If Europeans could vote in US election, Obama would win, but then what?
THE VIEW FROM AFAR . . . BRUSSELS:THE DESIRE for change has been pinpointed by pollsters as the key theme of the US presidential election as public dissatisfaction with George Bush reaches record levels.
In Europe this sentiment is felt just as keenly among the public and the political class, who associate Bush with dividing the EU over Iraq, failing to tackle climate change and undermining human rights by promoting rendition and the Guantanamo detention centre.
"He is the worst president of the US in living memory," socialist leader Martin Schultz told French President Nicolas Sarkozy at the European Parliament earlier this week.
Schultz is well known for liberal use of hyperbole in his speeches but his views on the Bush administration match perfectly with European public opinion. Just 8 per cent of Germans, 9 per cent of French and 20 per cent of British people told a Gallup poll last year they were in "approval of US leadership".
This decline in US popularity has gone hand in hand with a weakening of the traditional transatlantic relationship and a steady loss of influence for the West as China and India gradually emerge as real global powers.
"Europeans will cheer the departure of George Bush and see it as an opportunity to rebuild the transatlantic relationship but they should be careful not to have overblown expectations of the new US president," says Hugo Brady, an analyst with the London-based think tank, Centre for European Reform.
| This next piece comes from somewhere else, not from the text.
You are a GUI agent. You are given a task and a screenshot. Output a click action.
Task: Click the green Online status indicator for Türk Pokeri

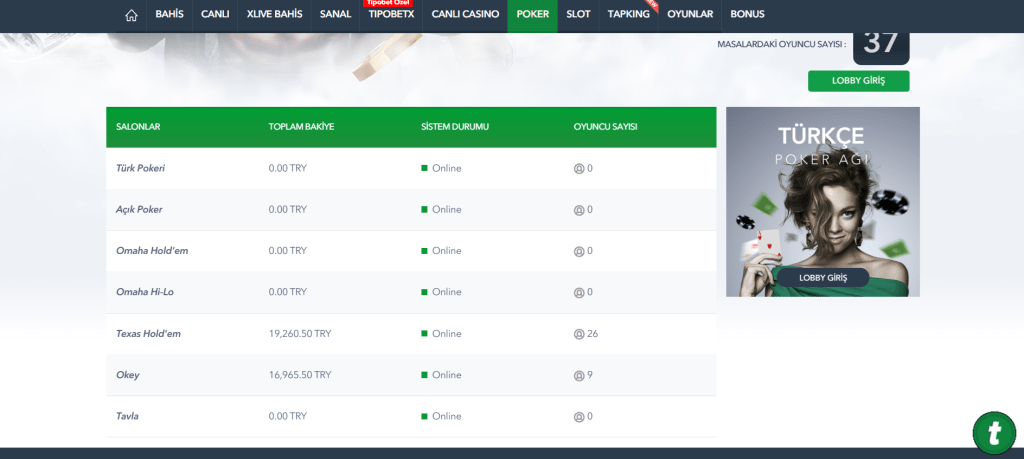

Either Barack Obama or John McCain would offer real prospects for better EU-US relations, although most of the tricky issues dogging transatlantic relations will remain such as Iran and Afghanistan, says Brady.
If Europeans had a vote in the US election, Obama would win hands down. In Germany, Britain and France, at least 60 per cent of people prefer him to McCain, according to a recent poll by Gallup. Obama's popularity would provide an immediate boost for the transatlantic relationship, although he may turn out to be a more challenging interlocutor.
"Be careful what you wish for," says John Hulsman at the German Council on Foreign Relations.
"Obama promises a very different style of governance to Bush. Bush didn't listen to his own Republican Party, never mind the Europeans . . . Obama will consult with Europe before he does things but he will also demand more from his European allies."
For example, Obama is likely to ask EU states to provide more troops for Nato's mission in Afghanistan and to remove some of the caveats that prevent troops from some EU states, particularly Germany, from fighting in dangerous parts of the country.
This could pose real political problems for German chancellor Angela Merkel in an election year. Obama is also likely to ask the EU to impose punitive economic sanctions on Iran unless it agrees to halts its nuclear enrichment programme. Such a measure would hurt the Italian and French exchequer given the volume of trade they have with Tehran.
An Obama administration could create real friction with Europe on trade issues given the poor state of the US economy. "There is no doubt the financial crisis will overshadow the next presidency . . . it is possible that Obama could preside over the most protectionist Democratic administration since the 1930s," says Hulsman, who adds that now the only prospect for a world trade deal is a real reform of the EU common agricultural policy.
McCain, in stark contrast to Obama, is a believer in free trade and would be far better disposed to agreeing the type of comprehensive world trade deal that EU leaders called for at last week's EU summit to boost the global economy. But question marks remain over his willingness to engage with Europe to reform the global financial system.
"Most Europeans feel instinctively that Obama is more likely to be a convenient partner for Europe as he seems more ready to compromise. McCain prides himself on being controversial," says Daniel Gros of the Centre for European Policy Studies.
The one big issue for Europe that both candidates agree on, and which would mark a significant reversal of current US policy, is the need for a global deal to tackle climate change. "A deal on climate change is a potential deliverable, as long as China and India get on board," says Hulsman.
Some EU diplomats believe the decline of US influence on the world stage after eight years of Bush could even provide new opportunities for the transatlantic partnership. "The West has not been in good shape recently," one senior German diplomat said. "But now there are new opportunities and maybe a need for the West to reanimate itself and play a stronger role on the international scene." He said: "Europe needs to go to Washington next year with an offer to the next US president to help recreate the West."